◆ **Exercise**
Only lines containing the word "agent" belong in the answer; copy each one from the records.

▼

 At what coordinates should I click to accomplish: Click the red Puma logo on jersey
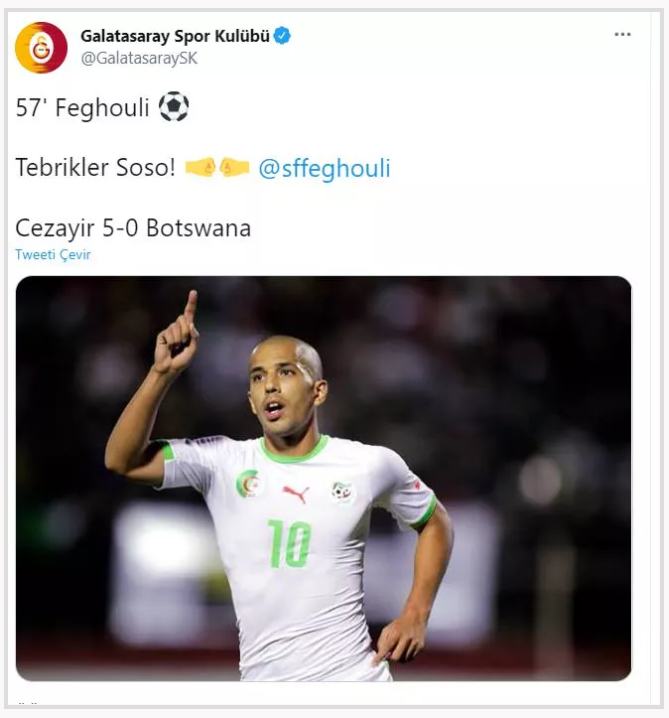[295, 493]
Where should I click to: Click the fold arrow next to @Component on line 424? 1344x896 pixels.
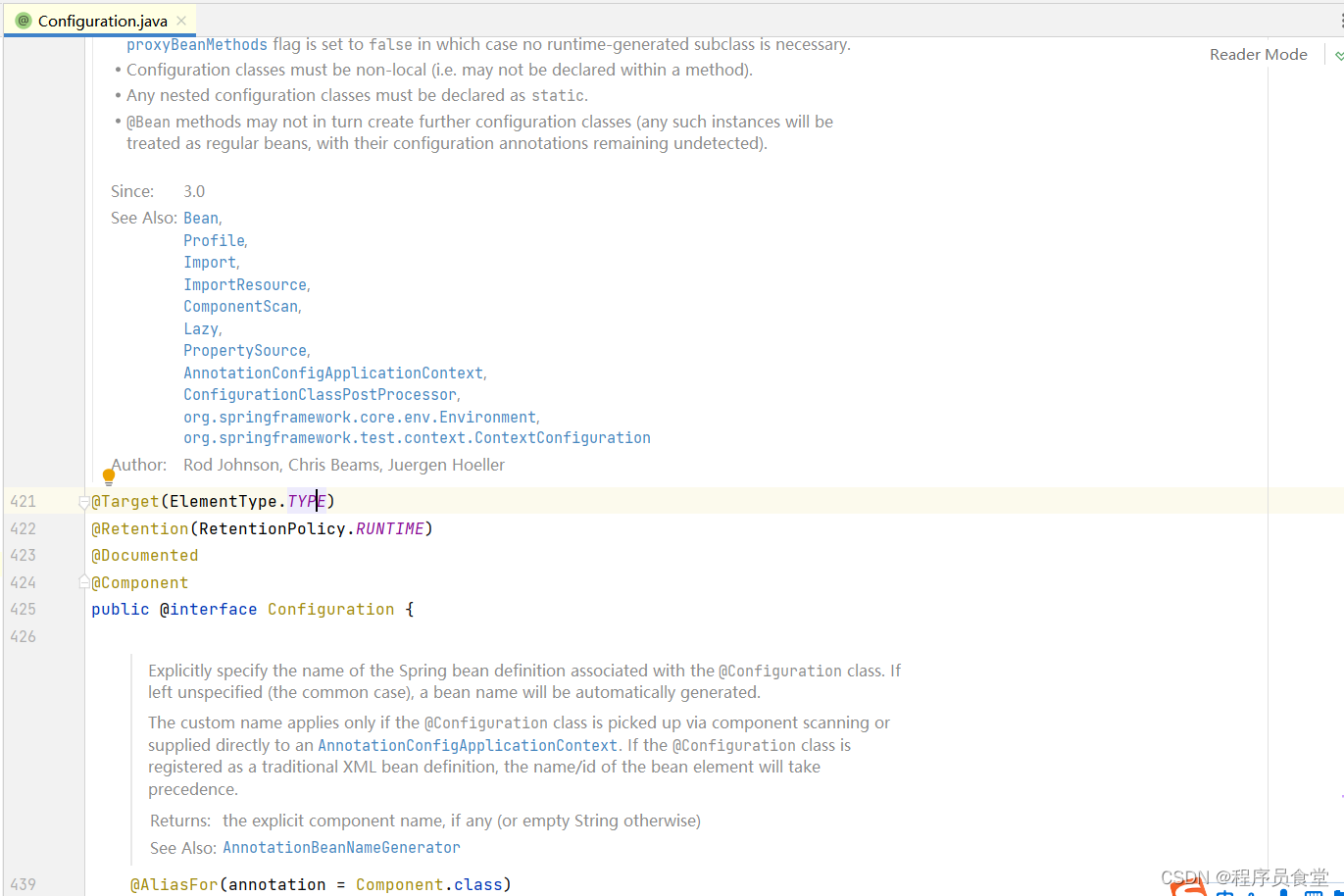point(83,581)
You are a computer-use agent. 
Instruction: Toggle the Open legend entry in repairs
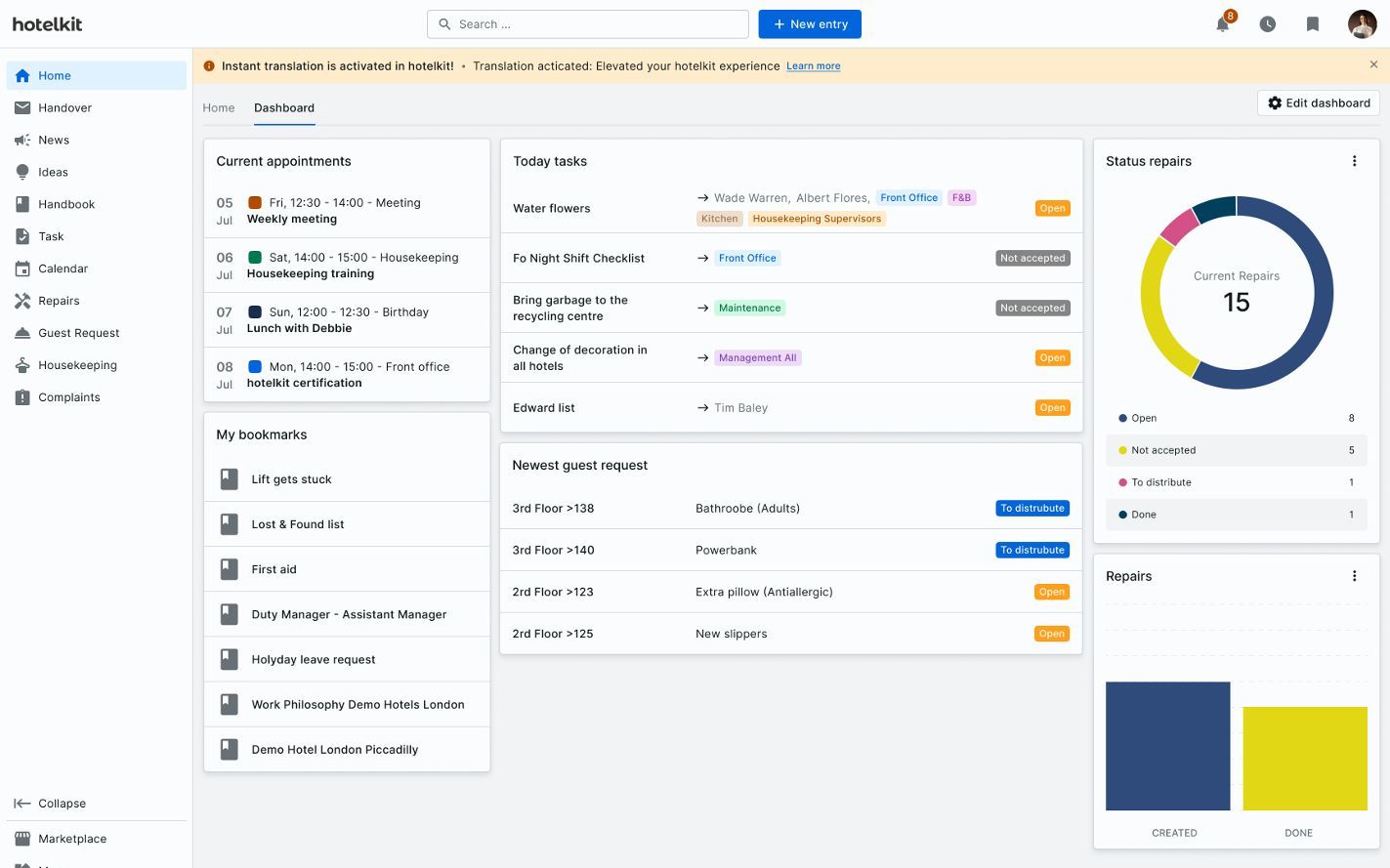point(1143,418)
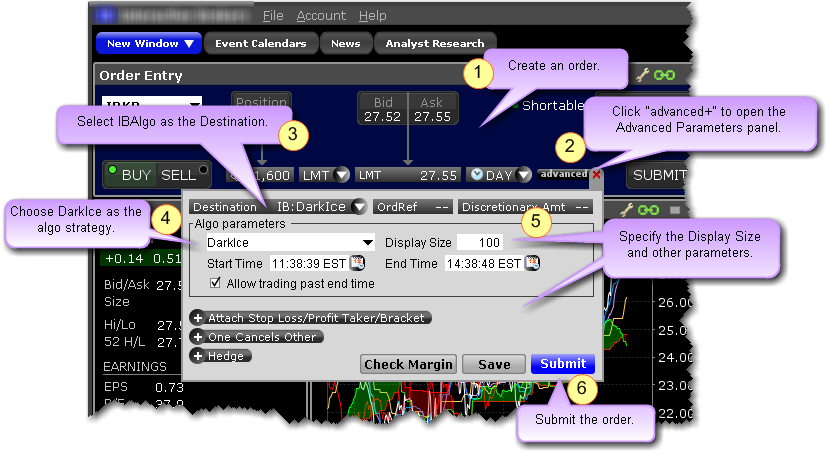Click the plus icon beside One Cancels Other
This screenshot has height=452, width=827.
[198, 337]
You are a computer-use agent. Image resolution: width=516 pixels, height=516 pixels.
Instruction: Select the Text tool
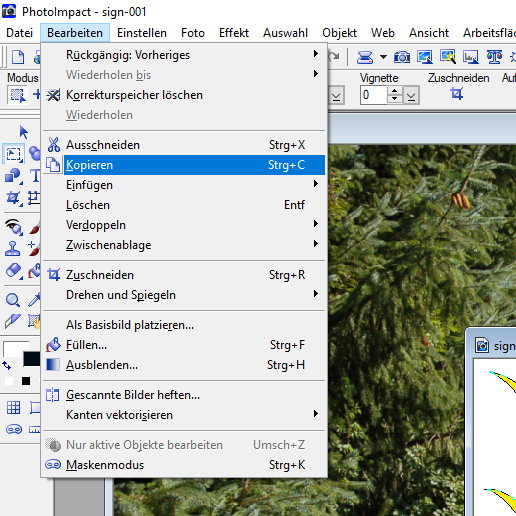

▲

◆ **Written reply**
You are a computer-use agent. 
You are a computer-use agent. Image resolution: width=516 pixels, height=516 pixels.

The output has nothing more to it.